**Texto extraído**
Este esquema cuatripartito ha sido resumido en un dístico famoso: «Littera gesta
docet, quid credas allegoria. / Moralis, quid agas; quo tendas anagogia». La
letra te enseña lo ocurrido; lo que debes creer, la alegoría. / La moral enseña
qué es lo que hay que hacer; hacia dónde tender, la anagogía.
Esta manera de acercarse a la Escritura despliega toda su pertinencia y
fecundidad cuando se aplica a la Pascua. Un autor medieval lo hace en estos
términos: «La Pascua puede tener un significado histórico, uno alegórico, uno
moral y uno anagógico. Históricamente, la Pascua ocurrió cuando el ángel
exterminador pasó por Egipto; alegóricamente, cuando la Iglesia, en el bautismo,
pasa de la infidelidad a la fe; moralmente, cuando el alma, a través de la
confesión y la contrición, pasa del vicio a la virtud; anagógicamente, cuando
pasamos de la miseria de esta vida a los gozos eternos» (Sicardo de Cremona,
«Mitral», VI, 15 (PL 213, 543).
En las meditaciones cuaresmales de este año quisiera explorar el sentido de la
Pascua de Cristo, siguiendo este método que procede de la tradición más
constante de la Iglesia. Dado que sólo tenemos a nuestra disposición tres
momentos (el viernes 19 de marzo es la fiesta de san José), tendremos que
renunciar a tratar el último sentido, el anagógico, que nos invita a tender
hacia la Pascua eterna del cielo. Lo dejaremos para la meditación personal.
En esta primera meditación reflexionemos sobre la dimensión histórica de la
Pascua, es decir, sobre los acontecimientos en los que encuentra su origen. Si
habláramos de la Pascua en general, la «letra» que habría que examinar serían
las narraciones del Éxodo, que hablan de la inmolación del cordero en Egipto;
concentrándonos en la Pascua cristiana, la «letra» son las narraciones de la
pasión y resurrección de Cristo.
1. La letra, ¿narra verdaderamente lo ocurrido?
En este sentido, surge una pregunta muy actual: la letra, ¿refiere
verdaderamente, en este caso, a «los hechos», como dice el dístico antiguo, o
más bien ofrece una versión «tendenciosa» de ellos, que responde a fines
apologéticos? Como reacción a una reciente película sobre la Pasión de Cristo,
se ha difundido en este sentido una opinión que no puede dejarse sin respuesta.

**Material de trabajo**
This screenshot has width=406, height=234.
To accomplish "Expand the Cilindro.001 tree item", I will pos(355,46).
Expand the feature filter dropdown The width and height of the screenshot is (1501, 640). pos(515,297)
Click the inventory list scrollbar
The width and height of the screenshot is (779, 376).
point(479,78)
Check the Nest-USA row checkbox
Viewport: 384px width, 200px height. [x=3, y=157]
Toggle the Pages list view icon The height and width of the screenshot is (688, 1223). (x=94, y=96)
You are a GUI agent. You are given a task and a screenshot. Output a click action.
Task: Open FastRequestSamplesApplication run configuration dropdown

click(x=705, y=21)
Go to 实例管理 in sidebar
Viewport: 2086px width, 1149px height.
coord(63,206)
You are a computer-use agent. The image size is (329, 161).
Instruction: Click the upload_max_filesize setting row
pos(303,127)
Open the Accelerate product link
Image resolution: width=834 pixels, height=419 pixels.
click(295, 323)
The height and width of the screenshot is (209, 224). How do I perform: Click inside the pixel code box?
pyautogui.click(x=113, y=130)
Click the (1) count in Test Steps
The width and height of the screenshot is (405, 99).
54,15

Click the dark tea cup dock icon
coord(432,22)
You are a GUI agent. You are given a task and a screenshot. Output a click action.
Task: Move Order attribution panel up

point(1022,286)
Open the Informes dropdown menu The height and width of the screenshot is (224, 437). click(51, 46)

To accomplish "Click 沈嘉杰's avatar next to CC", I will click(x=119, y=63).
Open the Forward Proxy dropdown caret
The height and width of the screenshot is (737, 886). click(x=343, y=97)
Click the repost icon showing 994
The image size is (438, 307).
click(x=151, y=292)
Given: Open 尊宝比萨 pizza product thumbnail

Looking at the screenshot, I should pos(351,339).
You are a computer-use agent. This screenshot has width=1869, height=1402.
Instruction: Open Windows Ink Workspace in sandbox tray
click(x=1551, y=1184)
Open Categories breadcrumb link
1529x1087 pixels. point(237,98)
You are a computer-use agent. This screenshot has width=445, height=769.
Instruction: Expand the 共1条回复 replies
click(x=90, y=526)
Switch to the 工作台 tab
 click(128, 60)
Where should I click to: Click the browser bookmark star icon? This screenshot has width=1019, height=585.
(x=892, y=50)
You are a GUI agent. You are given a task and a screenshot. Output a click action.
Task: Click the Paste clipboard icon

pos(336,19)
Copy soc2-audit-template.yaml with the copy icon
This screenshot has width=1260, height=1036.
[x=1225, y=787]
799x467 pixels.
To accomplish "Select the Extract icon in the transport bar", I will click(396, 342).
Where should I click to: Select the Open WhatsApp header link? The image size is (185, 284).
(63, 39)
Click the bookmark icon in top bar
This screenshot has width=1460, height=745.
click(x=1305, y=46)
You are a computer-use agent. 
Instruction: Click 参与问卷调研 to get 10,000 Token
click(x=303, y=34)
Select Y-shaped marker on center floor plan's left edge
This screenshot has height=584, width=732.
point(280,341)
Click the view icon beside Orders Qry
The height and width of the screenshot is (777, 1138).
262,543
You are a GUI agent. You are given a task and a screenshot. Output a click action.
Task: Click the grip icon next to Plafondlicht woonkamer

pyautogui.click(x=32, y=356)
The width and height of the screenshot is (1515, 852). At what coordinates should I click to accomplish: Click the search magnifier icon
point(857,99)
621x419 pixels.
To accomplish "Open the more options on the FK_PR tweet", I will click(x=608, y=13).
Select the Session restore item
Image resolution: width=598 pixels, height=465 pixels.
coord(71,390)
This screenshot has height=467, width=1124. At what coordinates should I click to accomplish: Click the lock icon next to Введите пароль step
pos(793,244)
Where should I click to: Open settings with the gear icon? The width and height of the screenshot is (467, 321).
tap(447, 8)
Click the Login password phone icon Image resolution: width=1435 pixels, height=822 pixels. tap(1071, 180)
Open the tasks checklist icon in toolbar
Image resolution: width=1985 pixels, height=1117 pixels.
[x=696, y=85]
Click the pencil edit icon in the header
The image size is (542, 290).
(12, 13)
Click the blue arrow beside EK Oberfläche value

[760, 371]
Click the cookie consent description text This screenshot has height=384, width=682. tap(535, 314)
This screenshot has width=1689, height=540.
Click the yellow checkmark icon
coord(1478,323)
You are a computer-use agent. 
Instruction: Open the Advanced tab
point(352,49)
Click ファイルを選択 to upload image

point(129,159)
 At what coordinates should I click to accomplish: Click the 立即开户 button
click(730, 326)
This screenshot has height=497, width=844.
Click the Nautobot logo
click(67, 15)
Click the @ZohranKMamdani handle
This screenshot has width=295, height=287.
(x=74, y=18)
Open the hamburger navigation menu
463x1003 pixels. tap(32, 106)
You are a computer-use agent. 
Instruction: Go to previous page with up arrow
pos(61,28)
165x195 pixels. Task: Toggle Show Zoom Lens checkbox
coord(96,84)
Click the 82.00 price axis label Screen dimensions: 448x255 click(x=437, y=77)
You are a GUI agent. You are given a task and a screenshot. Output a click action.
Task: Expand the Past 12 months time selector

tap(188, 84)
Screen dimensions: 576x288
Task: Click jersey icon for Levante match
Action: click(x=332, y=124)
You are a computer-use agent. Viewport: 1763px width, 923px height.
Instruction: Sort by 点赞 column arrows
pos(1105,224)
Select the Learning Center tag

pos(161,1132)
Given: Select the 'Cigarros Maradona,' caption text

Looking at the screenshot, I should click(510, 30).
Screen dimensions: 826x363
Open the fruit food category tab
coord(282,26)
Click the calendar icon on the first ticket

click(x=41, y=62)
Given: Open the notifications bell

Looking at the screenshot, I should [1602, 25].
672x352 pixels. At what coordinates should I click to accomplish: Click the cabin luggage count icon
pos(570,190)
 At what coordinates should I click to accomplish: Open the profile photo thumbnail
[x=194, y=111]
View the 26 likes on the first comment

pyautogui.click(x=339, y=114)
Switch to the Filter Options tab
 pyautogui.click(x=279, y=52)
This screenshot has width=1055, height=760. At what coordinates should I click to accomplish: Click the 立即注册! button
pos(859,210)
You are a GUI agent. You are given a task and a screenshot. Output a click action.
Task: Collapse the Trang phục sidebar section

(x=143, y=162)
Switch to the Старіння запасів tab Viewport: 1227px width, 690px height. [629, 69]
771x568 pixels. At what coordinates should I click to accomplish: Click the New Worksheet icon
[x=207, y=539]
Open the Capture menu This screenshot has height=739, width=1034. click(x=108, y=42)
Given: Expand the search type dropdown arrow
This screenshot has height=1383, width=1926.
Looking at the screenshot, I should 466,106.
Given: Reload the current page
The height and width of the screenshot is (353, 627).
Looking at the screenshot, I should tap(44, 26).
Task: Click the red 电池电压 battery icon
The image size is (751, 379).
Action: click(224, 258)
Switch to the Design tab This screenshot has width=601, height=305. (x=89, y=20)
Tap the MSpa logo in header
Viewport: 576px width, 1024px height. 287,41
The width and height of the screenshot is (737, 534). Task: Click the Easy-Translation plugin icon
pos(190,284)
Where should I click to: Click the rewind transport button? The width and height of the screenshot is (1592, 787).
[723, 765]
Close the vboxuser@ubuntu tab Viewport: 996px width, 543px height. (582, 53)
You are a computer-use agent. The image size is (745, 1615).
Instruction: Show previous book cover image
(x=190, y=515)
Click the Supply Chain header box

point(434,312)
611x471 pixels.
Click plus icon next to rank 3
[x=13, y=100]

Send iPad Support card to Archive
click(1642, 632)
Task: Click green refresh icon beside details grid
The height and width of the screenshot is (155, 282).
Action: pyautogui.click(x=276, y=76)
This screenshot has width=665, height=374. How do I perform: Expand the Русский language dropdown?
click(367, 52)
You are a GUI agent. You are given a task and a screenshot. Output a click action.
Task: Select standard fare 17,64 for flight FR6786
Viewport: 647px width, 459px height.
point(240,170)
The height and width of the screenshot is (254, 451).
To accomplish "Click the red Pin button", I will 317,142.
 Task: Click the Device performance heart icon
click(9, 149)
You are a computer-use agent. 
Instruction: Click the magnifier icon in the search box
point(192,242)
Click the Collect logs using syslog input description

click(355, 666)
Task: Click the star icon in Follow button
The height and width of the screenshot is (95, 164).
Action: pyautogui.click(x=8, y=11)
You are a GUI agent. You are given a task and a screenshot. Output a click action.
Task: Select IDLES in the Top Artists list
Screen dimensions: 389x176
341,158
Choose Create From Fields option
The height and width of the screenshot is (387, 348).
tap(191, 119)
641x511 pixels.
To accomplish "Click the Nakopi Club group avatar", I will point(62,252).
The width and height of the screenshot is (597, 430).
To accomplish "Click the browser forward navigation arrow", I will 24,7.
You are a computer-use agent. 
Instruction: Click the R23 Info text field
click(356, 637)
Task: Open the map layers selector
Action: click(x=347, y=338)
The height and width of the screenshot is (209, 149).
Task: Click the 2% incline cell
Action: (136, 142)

**Descripción del ejercicio**
En el texto sobre la Pascua, ¿qué ocurrió históricamente en la Pascua según la cita de Sicardo de Cremona?

**Respuesta**
El ángel exterminador pasó por Egipto.